The App Store is a problem.
As bought into the Apple ecosystem as I am - to be clear, its devices and operating systems are by far the best I've ever used - the way it polices its software ecosystem has become a barrier to innovation.
I don't really care about Fortnight, and I'm on the fence about whether allowing effectively another App Store inside an App Store is a good idea. But removing a developer's ability to publish anything on a platform, regardless of whether it breaks the rules or not, seems like a big problem to me. And the rules around payments are worse.

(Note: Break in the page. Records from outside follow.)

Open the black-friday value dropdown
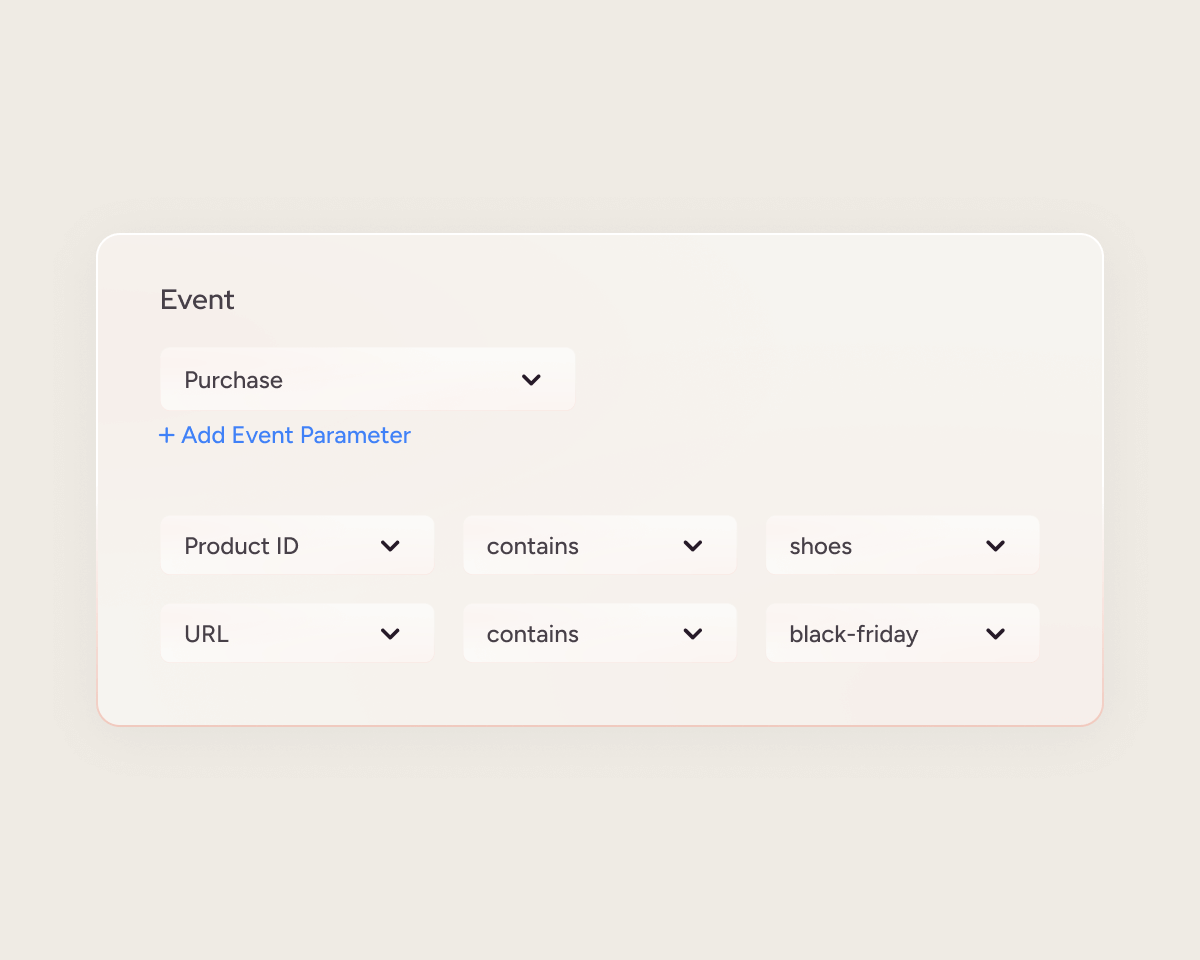Image resolution: width=1200 pixels, height=960 pixels. pos(902,634)
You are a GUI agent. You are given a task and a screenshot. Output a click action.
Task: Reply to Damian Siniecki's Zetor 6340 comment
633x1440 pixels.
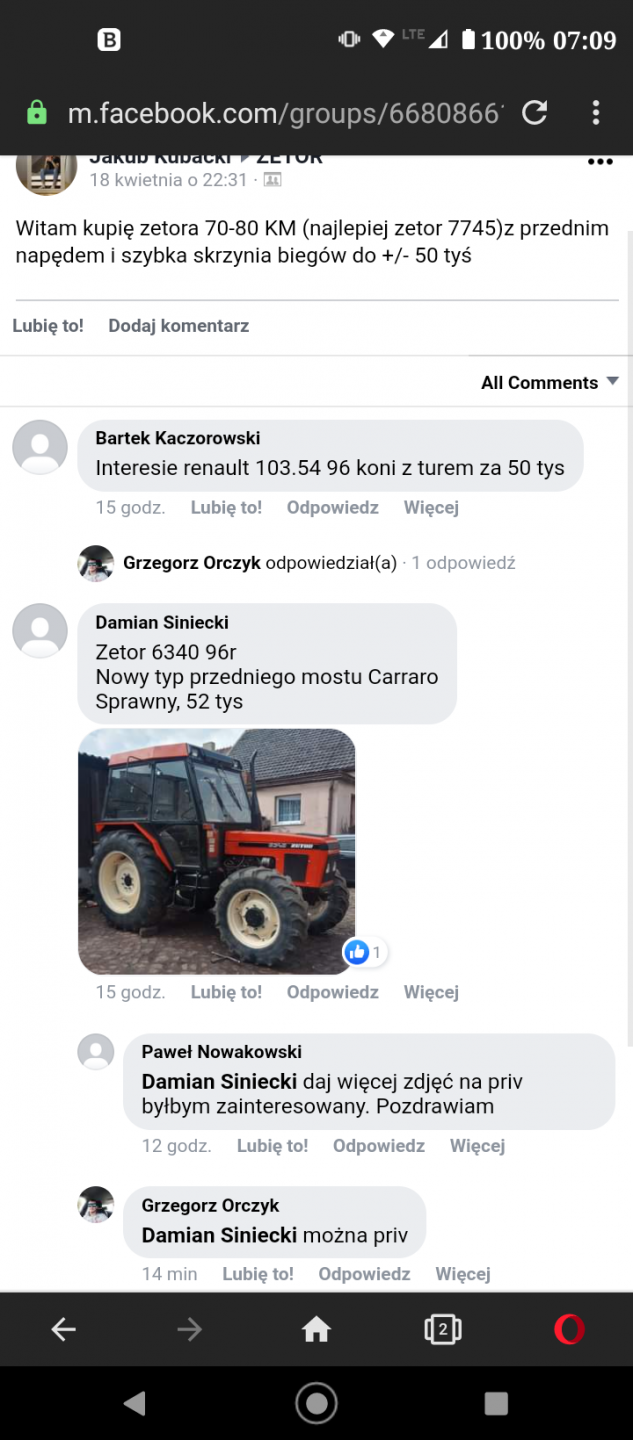(x=333, y=992)

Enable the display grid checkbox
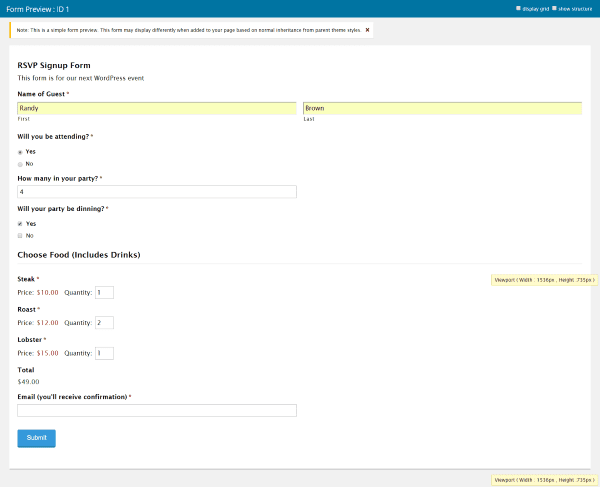click(518, 8)
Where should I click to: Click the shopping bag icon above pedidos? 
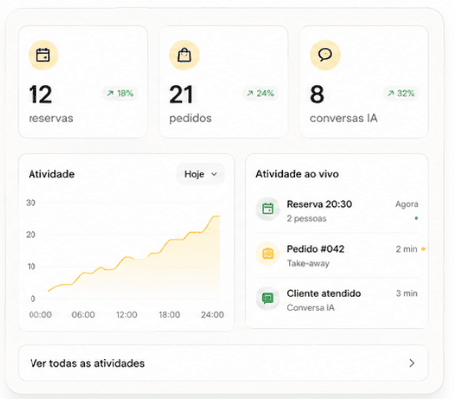(x=184, y=55)
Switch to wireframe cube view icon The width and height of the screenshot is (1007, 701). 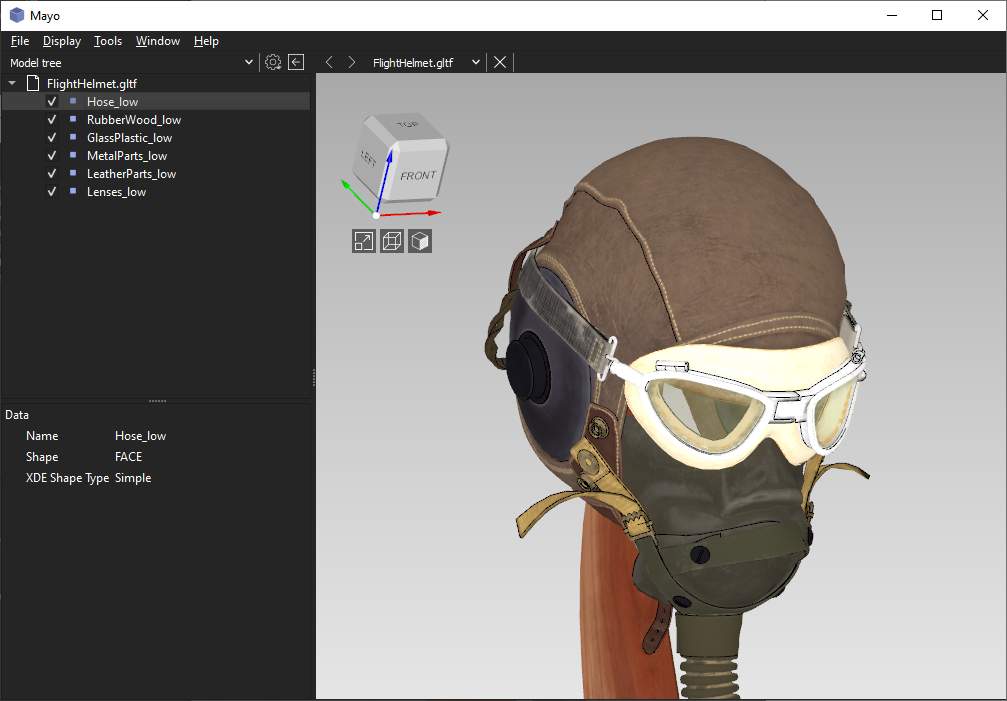click(x=392, y=241)
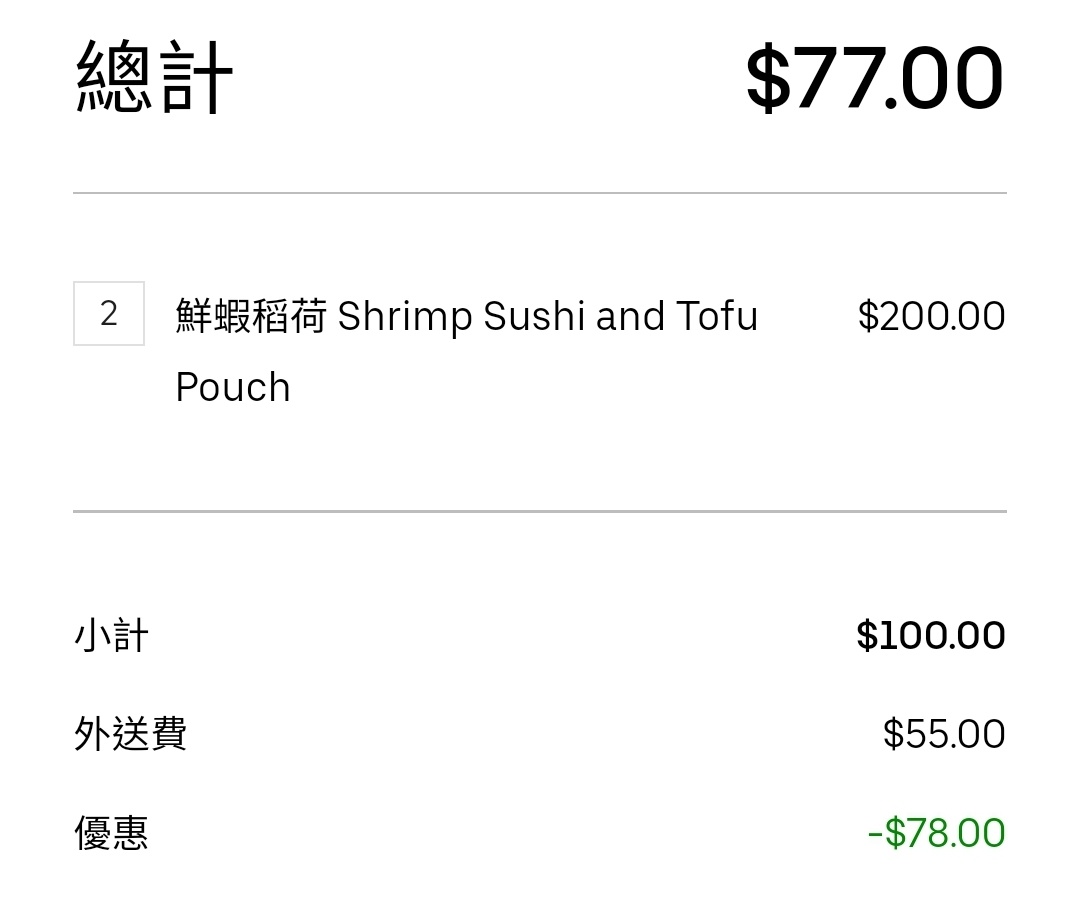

If your app uses in-app payments of any kind, Apple takes a 30% cut. These payments can only be for virtual goods: you'll notice that if you take a Lyft ride or order a pizza, you'll be redirected to either enter your credit card or use Apple Pay for payment. (Apple takes a 0.15% cut of Apple Pay payments, regardless of the card you use.) The trick is that you can't use this latter method of payment if you could have used in-app payments: if you ask for a credit card for a digital good, but still allow the user to pay in-app, Apple still wants its 30%.
This is unequivocally digital rent-seeking. There's literally no reason for Apple to do this, except to bolster the estimated $50B it made last year from the App store. It's one major reason why it's the most valuable company in the world, with a $2.13 trillion market cap as of Friday.
It's a gatekeeper rather than a driver of innovation. As Francisco Tolmasky pointed out, Apple's App Store rules wouldn't have allowed for the invention of the web browser. There are likely many other inventions that would have been amazing on mobile and tablet devices that will never see the light of day because they fall afoul of some rule or other.
Similarly, it's been disheartening to see these rules start to bleed over into macOS. That OS contains a technology - literally called Gatekeeper - that prevents apps from running unless they're associated with an authorized developer ID. By default, the latest version will only open apps that have been notarized by Apple, which involves some extra software-driven checks in XCode. The only way to run an app that doesn't at least have a developer ID is to open up system preferences and reassure Gatekeeper that it's all going to be okay, on an individual basis - but macOS deliberately doesn't make it clear that you can do this.
Getting a developer ID costs a flat $99 a year. This heavily excludes developers from less wealthy regions of the world, as well as open source projects. And I strongly suspect that the rules will tighten up again - either formally or through interface changes - in the next version of macOS.
These are our devices; we bought them. We should be able to run the software we want on them. Anything else is heavily disempowering at best, and a barrier to trade and innovation at worst. And developers like Epic are experiencing firsthand where the chips fall.